Le bon petit vin pas cher, ce fut le vin populaire, dénommé VCC, de consommation courante, puis de Table sous l’OCM vin, ceux qui le consommaient le trouvaient bons, j’en ai vendu beaucoup dans des litres étoilés, je n’en suis ni fier, ni repentant, autre temps. Le vin bouché, dit AOC, c’était celui des bourgeois, petits et grands, même si les GCC de Bordeaux ne chalutaient pas en ce temps-là dans le CAC 40 et que la Romanée Conti chère à Aubert de Villaine rapportait moins que les propriétés familiales dans le Charolais voisin.
Et puis, les classes populaires, terreau des cocos, les travailleurs manuels laissèrent une large place aux cols blancs. Le vin populaire fut enterré sans fleurs ni couronnes, l’heure était venue de démocratiser les AOC, en faire des produits de consommation courante, bien lissés par les œnologues, gorgés de poudre de perlimpinpin. L’ambition des viticulteurs se résumait en une formule triviale : tous en première division ! Plus de mauvais vin, le duo Bettane&Desseauve pouvait enfin recharger ses accus avec les vins du grand Gégé biodynamique.
Et puis vinrent, selon la légende des pioupious urbains, les sans-culottes, les hurluberlus en tongs et dreadlocks, ceux qui allaient en faire la Révolution grâce aux vins qui puent. Ce fut, et c’est encore, la ruée vers la Nouvelle Frontière, Nossiter en guide, disparu dans l’oubli aujourd’hui, des pionniers affrontant à leurs risques et périls les affres de dame nature. Je ne raille pas, pour les vignerons qui défrichèrent le terroir il en fut ainsi, mon ironie et tournée vers les apôtres, surtout ceux qui surfèrent, comme Jésus marchant sur l’eau, sur la nouvelle tendance afin de se constituer un petit fonds de commerce.

* _DONNÉES_:
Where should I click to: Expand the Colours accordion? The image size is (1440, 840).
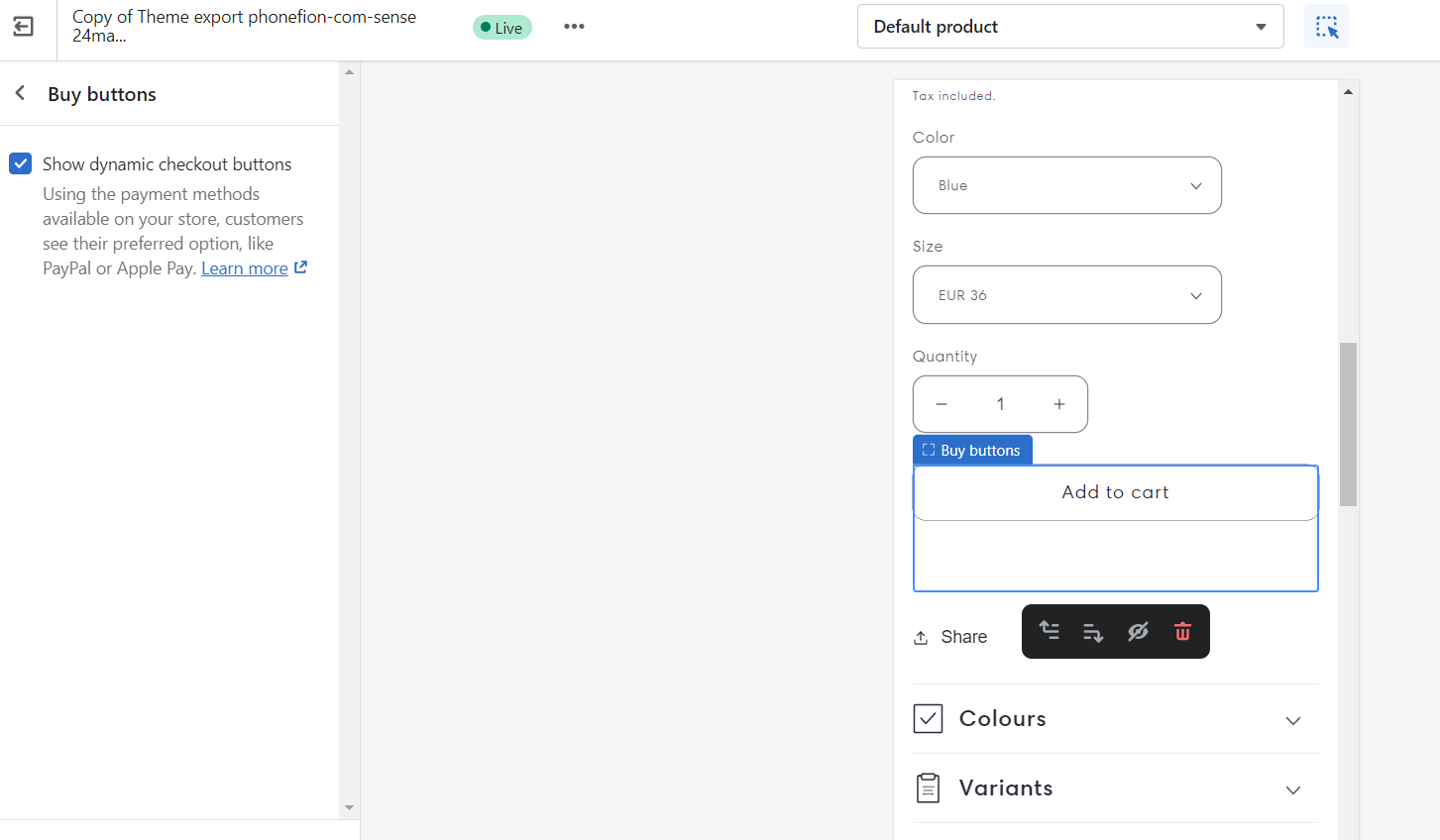pyautogui.click(x=1115, y=719)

* _CONSIGNES_:
**a.** Répondez aux questions suivantes à partir du texte sur le vin.
(i) Sous quelle dénomination le vin de consommation courante fut-il désigné sous l'OCM vin ?
(ii) Par quelle formule l'ambition des viticulteurs se résumait-elle ?
(iii) Qui est présenté comme le guide de la ruée vers la Nouvelle Frontière ?
**b.** Recopiez mot pour mot le passage du texte sur le vin qui va de « Le bon petit » à « le Charolais voisin. ».

* _CORRIGÉ_:
**a.**
(i) Vin de Table.
(ii) « tous en première division ! »
(iii) Nossiter.

**b.**
Le bon petit vin pas cher, ce fut le vin populaire, dénommé VCC, de consommation courante, puis de Table sous l’OCM vin, ceux qui le consommaient le trouvaient bons, j’en ai vendu beaucoup dans des litres étoilés, je n’en suis ni fier, ni repentant, autre temps. Le vin bouché, dit AOC, c’était celui des bourgeois, petits et grands, même si les GCC de Bordeaux ne chalutaient pas en ce temps-là dans le CAC 40 et que la Romanée Conti chère à Aubert de Villaine rapportait moins que les propriétés familiales dans le Charolais voisin.